(Task brief): Output as a JSON list of strings the lines from the one containing "You are a computer-use agent. 1229x912" through the one containing "Action: tap(550, 57)", one string per line, with blank lines omitted.

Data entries
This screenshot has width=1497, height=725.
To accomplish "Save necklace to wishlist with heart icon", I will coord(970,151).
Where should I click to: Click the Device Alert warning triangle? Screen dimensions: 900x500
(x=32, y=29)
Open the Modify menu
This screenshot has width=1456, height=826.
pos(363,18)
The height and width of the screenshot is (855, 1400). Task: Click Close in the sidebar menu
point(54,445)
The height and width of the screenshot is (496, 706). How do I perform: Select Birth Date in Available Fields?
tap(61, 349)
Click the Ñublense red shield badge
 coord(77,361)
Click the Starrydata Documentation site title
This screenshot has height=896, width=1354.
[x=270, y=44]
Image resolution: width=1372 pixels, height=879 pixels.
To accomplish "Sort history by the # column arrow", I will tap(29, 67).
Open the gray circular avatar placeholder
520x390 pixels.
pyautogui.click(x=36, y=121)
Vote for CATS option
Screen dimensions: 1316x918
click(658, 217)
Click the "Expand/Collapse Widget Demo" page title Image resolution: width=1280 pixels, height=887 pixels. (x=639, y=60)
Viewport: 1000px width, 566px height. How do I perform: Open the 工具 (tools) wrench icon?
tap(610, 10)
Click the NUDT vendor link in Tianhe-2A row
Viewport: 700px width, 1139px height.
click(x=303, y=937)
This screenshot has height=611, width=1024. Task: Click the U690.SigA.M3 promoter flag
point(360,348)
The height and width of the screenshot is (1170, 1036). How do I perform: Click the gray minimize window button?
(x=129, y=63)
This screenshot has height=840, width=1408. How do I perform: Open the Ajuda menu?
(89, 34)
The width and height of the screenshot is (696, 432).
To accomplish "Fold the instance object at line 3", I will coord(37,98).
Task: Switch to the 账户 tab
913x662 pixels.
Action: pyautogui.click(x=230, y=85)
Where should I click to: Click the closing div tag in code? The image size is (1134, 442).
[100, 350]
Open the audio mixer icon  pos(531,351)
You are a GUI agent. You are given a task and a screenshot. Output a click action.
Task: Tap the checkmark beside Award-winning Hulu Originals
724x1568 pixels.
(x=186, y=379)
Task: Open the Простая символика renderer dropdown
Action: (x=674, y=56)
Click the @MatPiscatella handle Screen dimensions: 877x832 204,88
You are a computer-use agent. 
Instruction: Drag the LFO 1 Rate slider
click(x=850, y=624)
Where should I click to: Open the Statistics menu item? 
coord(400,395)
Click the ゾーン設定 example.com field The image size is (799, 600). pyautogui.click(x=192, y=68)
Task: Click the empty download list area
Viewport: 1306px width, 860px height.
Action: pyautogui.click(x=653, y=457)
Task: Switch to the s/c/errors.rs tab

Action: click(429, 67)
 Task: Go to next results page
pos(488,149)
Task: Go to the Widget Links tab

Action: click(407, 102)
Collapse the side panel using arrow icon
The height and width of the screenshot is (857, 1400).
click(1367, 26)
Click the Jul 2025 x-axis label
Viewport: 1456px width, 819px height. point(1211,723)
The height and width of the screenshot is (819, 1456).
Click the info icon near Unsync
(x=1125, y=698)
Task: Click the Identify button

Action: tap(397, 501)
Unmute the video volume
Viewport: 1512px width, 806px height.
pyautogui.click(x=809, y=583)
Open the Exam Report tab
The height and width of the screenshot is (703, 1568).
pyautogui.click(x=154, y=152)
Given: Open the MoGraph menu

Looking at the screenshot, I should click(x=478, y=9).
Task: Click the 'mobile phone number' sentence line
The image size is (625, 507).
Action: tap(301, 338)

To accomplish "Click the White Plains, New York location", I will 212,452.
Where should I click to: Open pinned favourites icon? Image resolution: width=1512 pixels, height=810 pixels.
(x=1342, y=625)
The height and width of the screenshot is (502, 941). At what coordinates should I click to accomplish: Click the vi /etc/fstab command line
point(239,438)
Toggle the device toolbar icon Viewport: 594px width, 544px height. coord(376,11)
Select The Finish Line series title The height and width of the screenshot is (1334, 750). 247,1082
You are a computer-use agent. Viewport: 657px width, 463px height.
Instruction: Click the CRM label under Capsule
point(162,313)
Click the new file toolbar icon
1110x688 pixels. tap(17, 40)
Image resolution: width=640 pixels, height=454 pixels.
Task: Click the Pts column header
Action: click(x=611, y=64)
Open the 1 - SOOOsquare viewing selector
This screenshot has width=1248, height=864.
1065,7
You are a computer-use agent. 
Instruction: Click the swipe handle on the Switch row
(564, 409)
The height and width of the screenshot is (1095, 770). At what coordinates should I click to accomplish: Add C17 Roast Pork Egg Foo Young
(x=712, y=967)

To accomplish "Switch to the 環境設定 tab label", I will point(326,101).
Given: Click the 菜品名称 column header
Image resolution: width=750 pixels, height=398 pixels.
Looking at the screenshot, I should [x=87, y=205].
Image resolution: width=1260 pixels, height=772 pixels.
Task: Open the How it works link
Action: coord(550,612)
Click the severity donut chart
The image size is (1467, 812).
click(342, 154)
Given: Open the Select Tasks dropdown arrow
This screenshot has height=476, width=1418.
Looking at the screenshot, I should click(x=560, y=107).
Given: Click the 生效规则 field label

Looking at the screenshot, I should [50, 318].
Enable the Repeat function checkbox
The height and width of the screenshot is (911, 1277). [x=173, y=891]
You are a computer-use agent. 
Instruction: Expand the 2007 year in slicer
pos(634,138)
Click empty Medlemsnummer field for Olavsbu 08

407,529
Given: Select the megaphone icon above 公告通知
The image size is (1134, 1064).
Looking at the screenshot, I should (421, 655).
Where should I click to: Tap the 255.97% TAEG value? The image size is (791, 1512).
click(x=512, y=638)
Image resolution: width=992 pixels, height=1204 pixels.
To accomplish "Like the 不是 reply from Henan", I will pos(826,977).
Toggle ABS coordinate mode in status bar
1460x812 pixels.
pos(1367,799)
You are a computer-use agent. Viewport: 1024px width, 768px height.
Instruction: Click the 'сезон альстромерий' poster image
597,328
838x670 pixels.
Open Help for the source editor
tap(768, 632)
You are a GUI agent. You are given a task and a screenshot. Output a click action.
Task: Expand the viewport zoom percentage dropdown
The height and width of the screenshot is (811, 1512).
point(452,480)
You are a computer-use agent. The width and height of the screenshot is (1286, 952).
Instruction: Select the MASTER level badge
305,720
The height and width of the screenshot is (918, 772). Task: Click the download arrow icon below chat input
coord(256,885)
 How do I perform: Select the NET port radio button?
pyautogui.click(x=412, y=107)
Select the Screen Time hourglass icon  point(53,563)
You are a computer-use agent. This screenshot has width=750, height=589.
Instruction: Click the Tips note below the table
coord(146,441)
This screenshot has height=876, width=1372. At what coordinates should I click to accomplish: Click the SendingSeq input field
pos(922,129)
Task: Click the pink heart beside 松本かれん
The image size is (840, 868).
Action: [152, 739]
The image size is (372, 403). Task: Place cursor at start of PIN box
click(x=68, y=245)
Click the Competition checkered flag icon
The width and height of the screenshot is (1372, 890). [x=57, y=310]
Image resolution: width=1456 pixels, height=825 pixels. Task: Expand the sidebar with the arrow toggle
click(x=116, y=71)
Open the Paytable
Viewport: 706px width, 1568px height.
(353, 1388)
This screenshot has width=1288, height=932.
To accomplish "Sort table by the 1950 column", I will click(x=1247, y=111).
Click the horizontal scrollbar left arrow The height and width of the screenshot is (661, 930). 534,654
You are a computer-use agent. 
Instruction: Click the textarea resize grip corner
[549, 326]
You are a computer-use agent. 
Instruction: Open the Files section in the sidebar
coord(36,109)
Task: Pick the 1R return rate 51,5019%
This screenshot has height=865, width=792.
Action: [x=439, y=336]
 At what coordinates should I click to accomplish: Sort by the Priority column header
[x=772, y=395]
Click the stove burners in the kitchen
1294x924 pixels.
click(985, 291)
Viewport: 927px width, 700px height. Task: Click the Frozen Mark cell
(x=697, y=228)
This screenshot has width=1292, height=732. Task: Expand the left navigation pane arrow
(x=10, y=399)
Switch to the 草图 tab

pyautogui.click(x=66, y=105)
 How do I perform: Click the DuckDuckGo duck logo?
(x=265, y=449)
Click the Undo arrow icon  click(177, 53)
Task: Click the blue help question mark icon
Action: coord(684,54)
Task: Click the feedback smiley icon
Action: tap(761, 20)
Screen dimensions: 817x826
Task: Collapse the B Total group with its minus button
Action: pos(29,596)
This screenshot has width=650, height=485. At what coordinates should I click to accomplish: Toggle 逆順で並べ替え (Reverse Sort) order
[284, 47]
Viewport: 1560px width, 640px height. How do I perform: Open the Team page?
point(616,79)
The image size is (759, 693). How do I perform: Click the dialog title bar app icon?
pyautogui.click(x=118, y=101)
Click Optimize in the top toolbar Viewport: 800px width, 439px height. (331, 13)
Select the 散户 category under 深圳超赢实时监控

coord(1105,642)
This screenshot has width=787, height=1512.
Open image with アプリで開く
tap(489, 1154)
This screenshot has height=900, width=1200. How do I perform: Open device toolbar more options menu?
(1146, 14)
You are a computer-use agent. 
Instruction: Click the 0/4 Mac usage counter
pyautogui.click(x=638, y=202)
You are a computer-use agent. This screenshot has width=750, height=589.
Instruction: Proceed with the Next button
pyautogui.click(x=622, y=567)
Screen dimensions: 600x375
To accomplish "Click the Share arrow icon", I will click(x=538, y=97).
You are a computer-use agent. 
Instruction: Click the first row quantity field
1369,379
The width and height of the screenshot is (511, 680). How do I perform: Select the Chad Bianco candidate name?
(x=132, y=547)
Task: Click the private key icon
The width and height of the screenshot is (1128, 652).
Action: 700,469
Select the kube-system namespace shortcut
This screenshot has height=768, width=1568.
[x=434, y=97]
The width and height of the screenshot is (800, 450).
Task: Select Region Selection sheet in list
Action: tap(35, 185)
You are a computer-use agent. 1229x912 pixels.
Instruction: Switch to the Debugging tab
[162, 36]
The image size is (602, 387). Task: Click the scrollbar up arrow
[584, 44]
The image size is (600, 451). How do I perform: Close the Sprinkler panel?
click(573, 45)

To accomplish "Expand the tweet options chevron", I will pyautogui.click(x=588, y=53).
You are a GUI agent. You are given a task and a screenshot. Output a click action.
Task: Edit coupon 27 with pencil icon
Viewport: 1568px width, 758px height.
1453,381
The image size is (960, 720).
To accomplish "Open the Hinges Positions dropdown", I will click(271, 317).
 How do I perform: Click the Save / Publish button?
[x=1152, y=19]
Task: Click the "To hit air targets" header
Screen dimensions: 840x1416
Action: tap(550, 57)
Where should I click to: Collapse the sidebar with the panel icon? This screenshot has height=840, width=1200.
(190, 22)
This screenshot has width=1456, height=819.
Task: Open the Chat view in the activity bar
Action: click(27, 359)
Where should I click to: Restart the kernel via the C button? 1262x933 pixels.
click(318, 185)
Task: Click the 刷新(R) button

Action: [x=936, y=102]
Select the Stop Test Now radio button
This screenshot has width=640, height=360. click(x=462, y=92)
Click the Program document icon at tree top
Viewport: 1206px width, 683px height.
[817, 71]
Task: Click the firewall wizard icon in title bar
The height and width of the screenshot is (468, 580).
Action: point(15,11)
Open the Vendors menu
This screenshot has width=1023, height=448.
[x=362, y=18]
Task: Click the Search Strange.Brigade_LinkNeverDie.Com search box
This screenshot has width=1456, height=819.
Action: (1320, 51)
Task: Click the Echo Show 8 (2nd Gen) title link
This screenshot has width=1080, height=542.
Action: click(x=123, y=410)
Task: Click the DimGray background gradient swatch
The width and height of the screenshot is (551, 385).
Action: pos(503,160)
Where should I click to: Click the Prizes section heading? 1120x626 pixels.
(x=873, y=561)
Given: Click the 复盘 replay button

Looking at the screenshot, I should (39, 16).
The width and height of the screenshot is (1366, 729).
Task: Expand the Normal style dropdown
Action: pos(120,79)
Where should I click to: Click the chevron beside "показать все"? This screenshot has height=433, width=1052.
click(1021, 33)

(Result of this task):
[
  "You are a computer-use agent. 1229x912 pixels.",
  "Instruction: Switch to the Debugging tab",
  "[162, 36]",
  "The image size is (602, 387). Task: Click the scrollbar up arrow",
  "[584, 44]",
  "The image size is (600, 451). How do I perform: Close the Sprinkler panel?",
  "click(573, 45)",
  "To accomplish \"Expand the tweet options chevron\", I will pyautogui.click(x=588, y=53).",
  "You are a GUI agent. You are given a task and a screenshot. Output a click action.",
  "Task: Edit coupon 27 with pencil icon",
  "Viewport: 1568px width, 758px height.",
  "1453,381",
  "The image size is (960, 720).",
  "To accomplish \"Open the Hinges Positions dropdown\", I will click(271, 317).",
  " How do I perform: Click the Save / Publish button?",
  "[x=1152, y=19]",
  "Task: Click the \"To hit air targets\" header",
  "Screen dimensions: 840x1416",
  "Action: tap(550, 57)"
]